Right now, many airlines are not allowing pet travel, or only allowing it in the case that the pet can come on the flight with you and not as cargo (as if pets are cargo anyway!). But the rules do vary depending on the airlines as well as your destination state or country.
Even if your airline allows pets, is it a good idea for your pets to be flying right now, in the time of coronavirus? Perhaps only if truly necessary. While very small numbers of pets have tested positive for coronavirus, there’s other issues to consider. Namely, the stress of travel during this uncertain time!
“Now is not the time to be flying with a pet unless absolutely necessary — a permanent relocation to a distant locale, for example,” says Dr. Jennifer Coates, DVM, who serves on the advisory board for Pup Life Today.
If you’re concerned or have any questions about your pet’s safety in traveling during the pandemic, talk to a vet. They may also be able to provide some anti-anxiety solutions for your pet if they find travel stressful (which, I mean, who doesn’t?).
Airlines are changing and canceling flights frequently because of decreased demand. “It’s bad enough to be stuck in an airport or away from home on your own, but trying to find alternate arrangements while traveling with a pet can be a nightmare under the best of circumstances, and mid-pandemic is definitely not the best of circumstances,” says Dr. Coates.
Keep in mind that many states - and countries - have quarantine requirements when you arrive at this destination. This will apply to the humans traveling and could apply to the pets as well. Consider international travel carefully as countries may change travel restrictions in and out of the country in response to the pandemic.
These are the current airline policies regarding pet travel (as of August 21, 2020). We encourage you to check in with your airline and confirm details before making any decisions. Things are changing rapidly with the pandemic.
Small dogs and cats are allowed on the plane assuming they fly in the cabin and are small enough to fit in a carrier under your seat, according to JetBlue. There are necessary documentation requirements and fees.
United has canceled their PetSafe and military pet travel. According to United Airlines: “As travel demand and government restrictions continue to impact our schedule, we’ve suspended all PetSafe and military pet transportation until further notice.” Pets are still allowed in the cabin if they have all necessary travel documents, can fit under the seat in front of you, and meet age requirements. Service animals and emotional support animals are also allowed.

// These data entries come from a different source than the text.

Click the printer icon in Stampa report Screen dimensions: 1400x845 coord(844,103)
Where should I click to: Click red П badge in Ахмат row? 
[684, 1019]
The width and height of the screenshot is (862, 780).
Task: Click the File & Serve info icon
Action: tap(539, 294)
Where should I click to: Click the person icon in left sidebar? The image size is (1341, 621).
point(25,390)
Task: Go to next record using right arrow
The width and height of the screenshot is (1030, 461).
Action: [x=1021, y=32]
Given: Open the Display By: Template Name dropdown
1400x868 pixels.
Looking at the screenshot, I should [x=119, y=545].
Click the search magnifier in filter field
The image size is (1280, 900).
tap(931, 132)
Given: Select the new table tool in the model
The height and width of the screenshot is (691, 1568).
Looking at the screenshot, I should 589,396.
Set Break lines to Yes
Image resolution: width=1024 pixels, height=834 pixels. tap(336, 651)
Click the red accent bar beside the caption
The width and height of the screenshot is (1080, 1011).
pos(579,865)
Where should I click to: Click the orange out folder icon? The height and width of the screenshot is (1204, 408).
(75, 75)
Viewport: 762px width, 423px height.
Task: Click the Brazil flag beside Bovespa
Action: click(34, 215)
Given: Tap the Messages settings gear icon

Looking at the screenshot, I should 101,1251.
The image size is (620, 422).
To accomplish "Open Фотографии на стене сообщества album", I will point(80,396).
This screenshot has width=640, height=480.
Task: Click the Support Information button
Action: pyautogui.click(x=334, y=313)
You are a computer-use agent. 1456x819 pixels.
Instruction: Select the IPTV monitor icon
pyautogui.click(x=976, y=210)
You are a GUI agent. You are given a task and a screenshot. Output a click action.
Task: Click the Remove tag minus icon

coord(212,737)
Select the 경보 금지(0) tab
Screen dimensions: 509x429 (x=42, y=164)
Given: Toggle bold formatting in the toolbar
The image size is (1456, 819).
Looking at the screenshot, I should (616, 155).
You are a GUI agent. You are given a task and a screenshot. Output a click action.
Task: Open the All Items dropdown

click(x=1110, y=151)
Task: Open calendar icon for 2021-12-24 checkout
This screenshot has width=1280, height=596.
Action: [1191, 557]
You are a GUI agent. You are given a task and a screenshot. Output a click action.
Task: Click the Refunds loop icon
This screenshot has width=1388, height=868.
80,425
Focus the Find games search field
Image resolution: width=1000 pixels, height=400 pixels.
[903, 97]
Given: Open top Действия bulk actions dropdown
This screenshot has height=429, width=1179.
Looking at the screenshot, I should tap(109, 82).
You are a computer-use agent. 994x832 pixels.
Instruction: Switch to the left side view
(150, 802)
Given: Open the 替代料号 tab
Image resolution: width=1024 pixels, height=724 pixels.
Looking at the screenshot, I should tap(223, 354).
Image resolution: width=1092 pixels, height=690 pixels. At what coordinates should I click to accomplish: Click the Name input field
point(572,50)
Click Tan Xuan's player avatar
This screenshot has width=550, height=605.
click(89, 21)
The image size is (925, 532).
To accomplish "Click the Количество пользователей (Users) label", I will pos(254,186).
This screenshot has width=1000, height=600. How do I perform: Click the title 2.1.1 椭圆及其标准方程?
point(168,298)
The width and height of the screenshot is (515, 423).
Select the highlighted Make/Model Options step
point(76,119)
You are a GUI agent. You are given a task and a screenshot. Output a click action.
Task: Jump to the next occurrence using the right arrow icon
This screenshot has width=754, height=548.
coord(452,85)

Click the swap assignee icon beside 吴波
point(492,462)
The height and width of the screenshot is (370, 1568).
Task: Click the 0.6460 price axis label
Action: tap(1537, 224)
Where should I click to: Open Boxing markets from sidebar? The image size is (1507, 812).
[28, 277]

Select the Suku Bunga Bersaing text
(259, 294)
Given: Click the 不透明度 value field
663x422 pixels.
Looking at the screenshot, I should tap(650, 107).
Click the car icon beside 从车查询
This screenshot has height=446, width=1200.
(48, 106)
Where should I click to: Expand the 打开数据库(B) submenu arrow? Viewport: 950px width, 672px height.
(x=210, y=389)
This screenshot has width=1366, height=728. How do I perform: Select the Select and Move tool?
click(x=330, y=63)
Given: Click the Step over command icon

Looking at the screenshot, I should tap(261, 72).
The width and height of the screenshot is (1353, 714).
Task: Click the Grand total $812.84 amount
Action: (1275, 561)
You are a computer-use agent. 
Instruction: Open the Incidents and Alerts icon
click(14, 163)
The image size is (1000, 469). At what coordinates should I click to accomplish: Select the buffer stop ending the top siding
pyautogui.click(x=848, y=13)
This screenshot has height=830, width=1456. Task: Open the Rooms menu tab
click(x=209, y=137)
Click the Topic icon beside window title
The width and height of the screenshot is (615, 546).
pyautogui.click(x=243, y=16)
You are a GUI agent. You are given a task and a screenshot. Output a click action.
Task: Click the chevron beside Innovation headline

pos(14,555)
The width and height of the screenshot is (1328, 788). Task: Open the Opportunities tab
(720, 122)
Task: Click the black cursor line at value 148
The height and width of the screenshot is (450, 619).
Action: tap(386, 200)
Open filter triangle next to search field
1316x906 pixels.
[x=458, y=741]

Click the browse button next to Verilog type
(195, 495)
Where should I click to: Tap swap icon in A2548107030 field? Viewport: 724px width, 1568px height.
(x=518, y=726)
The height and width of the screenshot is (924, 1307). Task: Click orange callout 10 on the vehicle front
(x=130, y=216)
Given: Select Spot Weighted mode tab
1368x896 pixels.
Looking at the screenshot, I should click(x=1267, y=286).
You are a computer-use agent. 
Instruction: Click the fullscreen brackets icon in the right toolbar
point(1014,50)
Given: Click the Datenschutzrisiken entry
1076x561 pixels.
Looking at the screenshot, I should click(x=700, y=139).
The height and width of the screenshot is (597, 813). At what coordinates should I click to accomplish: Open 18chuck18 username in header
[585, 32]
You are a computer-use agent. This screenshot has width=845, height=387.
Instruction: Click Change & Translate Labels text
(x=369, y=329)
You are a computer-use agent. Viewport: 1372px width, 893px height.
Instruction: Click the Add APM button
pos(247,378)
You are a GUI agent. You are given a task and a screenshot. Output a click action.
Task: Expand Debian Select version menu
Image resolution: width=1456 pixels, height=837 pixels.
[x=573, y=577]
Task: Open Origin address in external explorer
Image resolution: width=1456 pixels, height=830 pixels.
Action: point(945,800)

For international flights, pets must fly cargo. However, for domestic, they must be in-cabin and fit inside an airline-approved pet carrier. Reservations are required in advance and pets are accepted on a first-come, first-serve basis with a maximum of six being allowed on flight. Pets must not be exhibiting destructive behavior (detailed on Southwest Airlines’ site) and there is a $95 pet fee each way.
While checked pets as baggage is not currently allowed, carry-on pets and service and emotional support animals are still allowed in the cabin. According to American Airlines: “Due to increased flight changes, we’ve stopped checking pets for now. We still allow carry-on pets, service and emotional support animals in the cabin if they meet the requirements.”
According to Delta Airlines: “Due to changing flight schedules in response to the COVID-19 pandemic. Delta Cargo will temporarily embargo all PET shipments effective April 1, 2020, until further notice.” While shipping a pet as cargo is currently not allowed, pets that can be accommodated in the main cabin (such as smaller pets and service animals) are still allowed.